UC Santa Barbara Information Technology is offering six year-long internships to college students, giving them the opportunity for employment in an uncertain job market with a salary of $15 per hour.

The internship will be offered in the 2020-2021 academic year and students from any major are welcome to apply. / Daily Nexus

Current UCSB first, second and third-year undergraduates of any major may apply for the internships on Handshake. The internships will focus students on UCSB-wide development and implementation of Salesforce, JupyterHub, data, cloud, library and web services. Six applicants will then be selected after applications close on June 1.

Lisa Klock, the process innovation program manager of the College of Letters & Science Information Technology (I.T.) department, explained that a visit to Westmont College in Santa Barbara served as a major catalyst for the internships. In observing Westmont I.T. interns, she noted that “it [was] extraordinary what the students are capable of” as they worked alongside faculty.

Klock stressed that UCSB’s internships are open to anyone “who’s really wanting this” and that they’re “not just looking for the coder.” All majors, she said — including humanities and social sciences majors — who demonstrate creativity, motivation and “a desire to learn something new” are welcome to apply.

“Explore, dream and discover,” Klock summarized. “Coding can be taught.”

Although interns will be positioned in different departments and will be working with different sets of software, Klock said that students will still meet regularly to share their progress, talk about their experiences and present their work to administrators. The objective is to foster a sense of camaraderie among all six interns and prepare them for the “real world,” she said. 

Chief among the program’s considerations, Klock said, is to increase student involvement on campus and to “keep these students working for the UC and inside the UC family.”

“We only have what is known as ‘one deep’ structures in many of our IT operations,” Matthew Hall, associate vice chancellor for I.T. and chief information officer of UCSB, said in an email. “If a person leaves, it leaves a skills and capabilities gap.”

The solution is to “immerse students in I.T. culture,” Klock said. That involves having undergraduates with full administrative privileges directly creating and editing the school’s digital infrastructure, she added.

“It’s a win-win,” Hall said. “Employers benefit by lowering the burden of on-boarding well-qualified candidates. And the interns are equipped with practical skill in a high demand field.” Another benefit, he said, would come in the form of “a potential pool of future employees” for the UC.

At first, the coronavirus put a wrench in the internship plans, but staff members adapted the internship training in order to keep them on pace with the original schedule.

“The pandemic struck the same month we sent out the application,” Rebecca Carroll, the technical project manager at Enterprise Technology Services, said.
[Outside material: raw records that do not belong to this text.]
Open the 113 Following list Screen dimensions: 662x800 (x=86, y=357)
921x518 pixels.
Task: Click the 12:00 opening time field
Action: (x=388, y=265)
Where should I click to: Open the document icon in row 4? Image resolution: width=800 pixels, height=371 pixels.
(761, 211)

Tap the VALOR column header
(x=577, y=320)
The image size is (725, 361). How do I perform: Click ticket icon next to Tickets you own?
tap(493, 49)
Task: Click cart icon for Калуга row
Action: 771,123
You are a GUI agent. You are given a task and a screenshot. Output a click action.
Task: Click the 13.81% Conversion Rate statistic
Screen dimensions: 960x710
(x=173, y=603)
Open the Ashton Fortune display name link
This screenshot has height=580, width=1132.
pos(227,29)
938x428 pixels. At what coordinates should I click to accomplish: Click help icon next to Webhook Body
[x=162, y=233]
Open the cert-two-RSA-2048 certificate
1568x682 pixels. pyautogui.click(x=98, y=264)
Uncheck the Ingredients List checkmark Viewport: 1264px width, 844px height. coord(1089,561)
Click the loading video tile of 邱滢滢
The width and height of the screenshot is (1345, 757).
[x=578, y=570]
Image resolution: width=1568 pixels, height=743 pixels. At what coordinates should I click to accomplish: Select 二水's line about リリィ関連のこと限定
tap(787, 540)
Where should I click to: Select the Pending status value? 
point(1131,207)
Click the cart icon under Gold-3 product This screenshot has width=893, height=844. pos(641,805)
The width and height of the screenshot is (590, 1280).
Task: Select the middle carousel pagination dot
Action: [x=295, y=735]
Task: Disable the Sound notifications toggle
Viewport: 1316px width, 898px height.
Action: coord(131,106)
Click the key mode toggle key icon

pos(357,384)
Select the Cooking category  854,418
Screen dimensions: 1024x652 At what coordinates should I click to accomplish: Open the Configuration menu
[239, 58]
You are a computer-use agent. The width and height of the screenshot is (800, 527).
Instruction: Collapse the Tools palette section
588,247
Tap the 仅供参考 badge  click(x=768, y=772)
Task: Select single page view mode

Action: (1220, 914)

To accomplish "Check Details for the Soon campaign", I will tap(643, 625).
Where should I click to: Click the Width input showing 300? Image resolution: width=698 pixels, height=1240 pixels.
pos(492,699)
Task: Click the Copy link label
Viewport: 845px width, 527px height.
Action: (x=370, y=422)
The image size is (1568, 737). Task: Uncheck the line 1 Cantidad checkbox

As a result, the I.T. department was forced to adapt the program relatively quickly during its shift to working remotely.

Carroll explained that internship training will be conducted throughout the summer, through either Zoom meetings or all-expenses-paid online courses like LinkedIn Learning, Pluralsight and the UCSB Learning Center.

For interns who may not have ready access to a device of their own, Carroll said, the department will provide them with laptops, with all of the necessary software pre-installed.

Come fall quarter, Klock hopes that students will be able to physically work at the offices on campus “once everything opens up again.” In the meantime, she said her priorities include clear communication and assignments for interns and making sure that “the student is happy in their needs.”

The results from this year’s pilot internships will inform the next year’s, Klock said, and in the coming years, her goal is to expand the program across the entire UC system.